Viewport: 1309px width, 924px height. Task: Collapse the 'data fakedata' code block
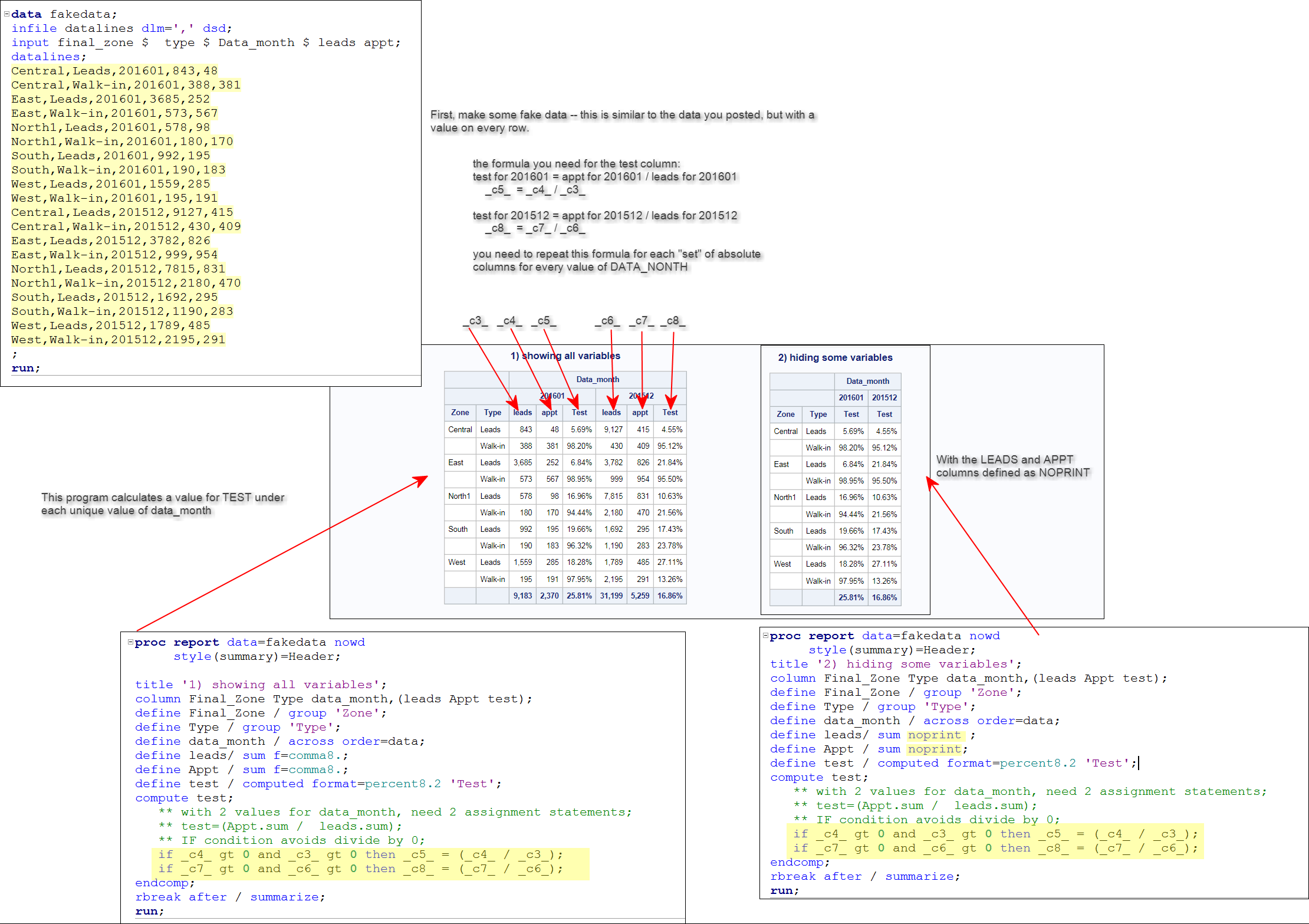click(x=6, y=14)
========
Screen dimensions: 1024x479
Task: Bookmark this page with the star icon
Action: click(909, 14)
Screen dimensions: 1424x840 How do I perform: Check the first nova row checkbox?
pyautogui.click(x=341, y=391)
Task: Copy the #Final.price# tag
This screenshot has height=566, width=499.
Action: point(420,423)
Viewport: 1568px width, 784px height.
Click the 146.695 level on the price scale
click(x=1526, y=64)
========
> WORK TO COMPLETE
Reproduce every line from the one containing "Viewport: 1309px width, 924px" down to the one containing "click(x=6, y=14)", both included, with the pictures left out.

> CORRECT RESPONSE
Viewport: 1309px width, 924px height. Task: Collapse the 'data fakedata' code block
click(x=6, y=14)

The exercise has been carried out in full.